As complaints about water quality at Ditch Plain persist, with surfers falling ill and beachgoers reporting foul odors at low tide, routine testing performed there this week by Concerned Citizens of Montauk turned up nothing amiss.
A week ago, though, C.C.O.M.’s environmental advocate, Kate Rossi-Snook, found enterococcus — a bacterium found in human fecal matter — at the highest level she had ever seen at Ditch Plain. It registered at 588 parts per billion, but at zero again this week.
Last week’s water samples, collected on July 24, followed heavy rains, which can often influence test results. Runoff from water on land carries with it fertilizers, pollutants, and debris when it flows into larger bodies of water, Ms. Rossi-Snook has said.
She tests Ditch Plain east of the jetty, as well as many other sites in East Hampton Town, generally each Monday around the same time.
“I just go in to the top of my boots,” Ms. Rossi-Snook said this week. “You never really know” where the bacteria are coming from, she said, “unless you do a formal source tracking study, and unfortunately, we don’t have the technology.”
By Monday of this week, she said, “it seems things have gotten flushed out enough without rain over the weekend.”
Members of the Montauk surfing community and the Ditch Plains Association pointed fingers this week at what they hypothesized is a failing septic system at the nearby Montauk Shores mobile home park, which is in the process of upgrading its wastewater treatment system.
“The smell is horrendous, and it’s not a seaweed smell,” said Connie Cortese, a member of the Ditch Plains Association. “The other day it was so strong I wouldn’t go in the water. . . . I’ve been here all my life. There’s a big difference between low tide, which I know, and this.”
She has not gotten sick, but one of her friends, Bob Schiff, a Springs resident who surfs nearly every day at Ditch Plain, spent his wedding anniversary in early July in bed with infections of the ears, sinuses, and chest.
“There weren’t a lot of people there. It was quiet, actually,” Mr. Schiff said, recalling Ditch Plain the day he believes he got sick. “A few days later, I had to go to the Bridgehampton walk-in.”
He blamed not only the Montauk Shores septic system, which East Hampton Town officials have said is under-sized for the amount of waste that flows through it, but also the Suffolk County Department of Health Services, which has been processing an application for upgrades at Montauk Shores for several months.
“They’re dropping the ball,” Mr. Schiff said.
The Department of Health Services did not respond to a request for comment by press time this week.
Philip Andriola, vice president of the board of managers for the Montauk Shores Condominium Association, has asserted the septic system there is functioning normally and is not undersize. The board receives daily reports from its paid, on-site facilities manager, he said, and there have been no incidents related to its septic system.
“The application [with Suffolk County] is ongoing. Comments are being exchanged between our engineers and the Department of Health,” Mr. Andriola said. “All is progressing. We are — fingers crossed — to break ground as soon as possible.”
He also said July occupancy was “underpopulated relative to usual summers” at Montauk Shores. He pointed to recent heavy rains as the likely cause of the high bacteria count at Ditch Plain, not the trailer park’s septic system.
“Whatever happened immediately before is going to be relevant,” he said. “Hard rain in a ditch with runoff just seems logical.”
Mr. Andriola also continued to suggest the public bathrooms at Ditch Plain were to blame.

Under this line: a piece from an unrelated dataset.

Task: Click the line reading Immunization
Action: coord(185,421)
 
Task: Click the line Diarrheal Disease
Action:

“Until something different happens with our system that’s working, which, again, is being improved, there’s nothing to report or reason to change position,” he said. “There’s more people using the beach each day, especially each weekend, than bathrooms [handle], not counting what other people might do.”
Ms. Rossi-Snook also had another theory. A dead whale was recently found decomposing off the shore of Montauk, though farther east and much farther seaward of where she tests for water quality at Ditch Plain.
“There’s no way to really substantiate this, but it got me thinking that was what was making people sick,” she said. “It had been so decomposed and predated by scavengers.” Maybe the cause of people’s initial illnesses could have been that, and “not a land source.”
Also, Ms. Rossi-Snook said, C.C.O.M. only tests for the presence of enterococcus. “A different type of bacteria or pathogen could be making people sick,” she said. “There are a few different types of fecal bacteria.”
People have stopped by the C.C.O.M. office to inquire whether the water is safe for swimming or shellfishing.
“A handful of people each year do report getting sick especially in the surfing community, but it seems like it’s been more frequent this year and for a longer period of time,” Ms. Rossi-Snook said.
The sewage smell, people said, is strongest on weekend mornings.
“I smell it when the tide is low and the wind is coming from the east,” said Dave Schleifer, a Montauk resident. “It smells like cesspool runoff. It’s not bunker getting chewed on.”
Roger Feit, an avid surfer who recently upgraded the septic system at his own house, agreed. “Yeah, it stinks. It was undeniably sewage,” he said. “It was pretty intense.”